Von der Uferstraße entlang des Toten Meeres biege ich auf jordanischer Seite ab in östlicher Richtung. Hinein in die Berge. Wilde Felsen, in der Sonne leuchtend gelb bis rot. Tiefe Schluchten. Steinige Hänge. Immer wieder kleine Plateaus. Alles trocken. Nirgendwo auch nur ein Grashalm. Faszinierend schön. Aber extrem lebensfeindlich.

Und doch an vielen Stellen Schaf- und Ziegenherden. Hütehunde. Immer in der Nähe Hirtenjungen auf einem Felsen, manchmal zu zweit, zu dritt, meistens alleine. Wovon leben die Tiere? Wovon die Hirten? Wovon die Beduinen, deren einfache Zelte hier und da zu sehen sind?

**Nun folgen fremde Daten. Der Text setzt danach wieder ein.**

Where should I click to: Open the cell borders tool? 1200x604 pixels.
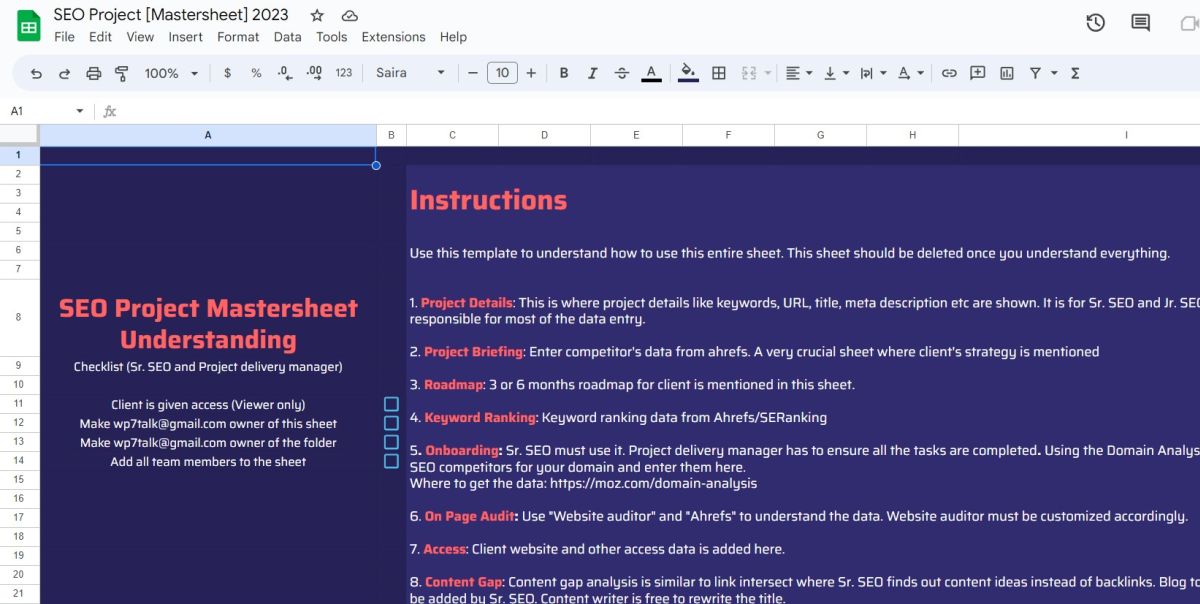(718, 73)
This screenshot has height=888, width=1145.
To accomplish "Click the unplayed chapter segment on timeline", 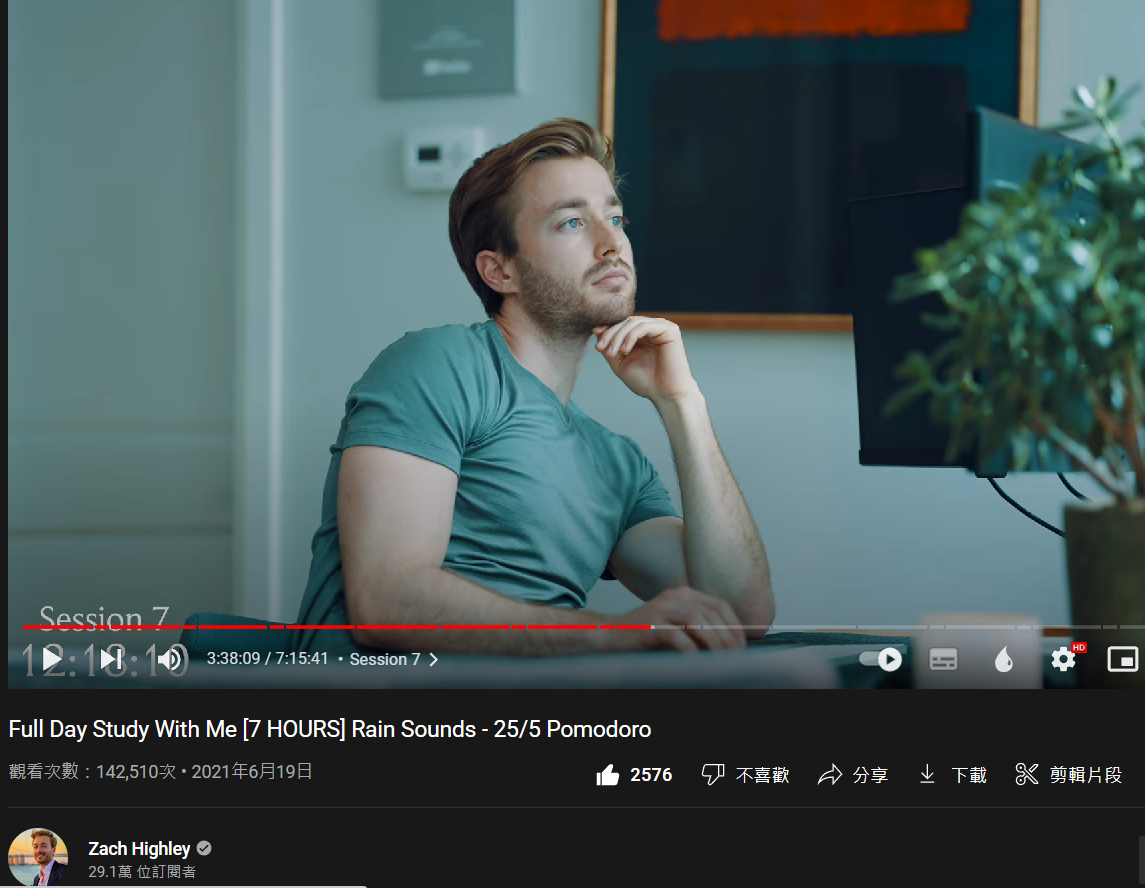I will (900, 627).
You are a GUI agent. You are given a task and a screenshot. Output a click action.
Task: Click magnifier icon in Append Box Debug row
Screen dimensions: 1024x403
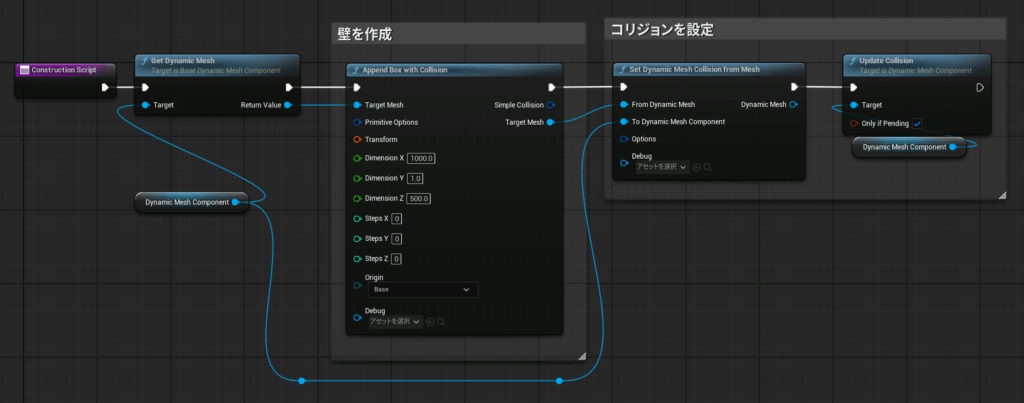(441, 321)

Irgendwann vor sehr langer Zeit hat so ein Hirtenjunge gedichtet:

„Der Herr ist mein Hirte, mir wird nichts mangeln. Er weidet mich auf einer grünen Aue und führet mich zum frischen Wasser.“

Seit ich Konfirmand war, seit fast 50 Jahren, kenne ich dieses Gedicht auswendig. Es ist der 23. Psalm.

Und erst hier in den jordanischen Bergen, oberhalb des Toten Meeres, begreife ich, dass dieser Psalm nicht von Fülle und Wohlergehen singt, sondern von der Sehnsucht in kargen Zeiten.

Von der Sehnsucht nach grünem Gras und frischem Wasser auf steinigen Felsplateaus.

„Gutes und Barmherzigkeit werden mir folgen mein Leben lang.“ Das singt nicht von der Erwartung, dass der Hirte ständigen Überfluss garantiert, sondern vom Vertrauen, dass der Herr die Seinen in kargen Zeiten nicht umkommen lässt.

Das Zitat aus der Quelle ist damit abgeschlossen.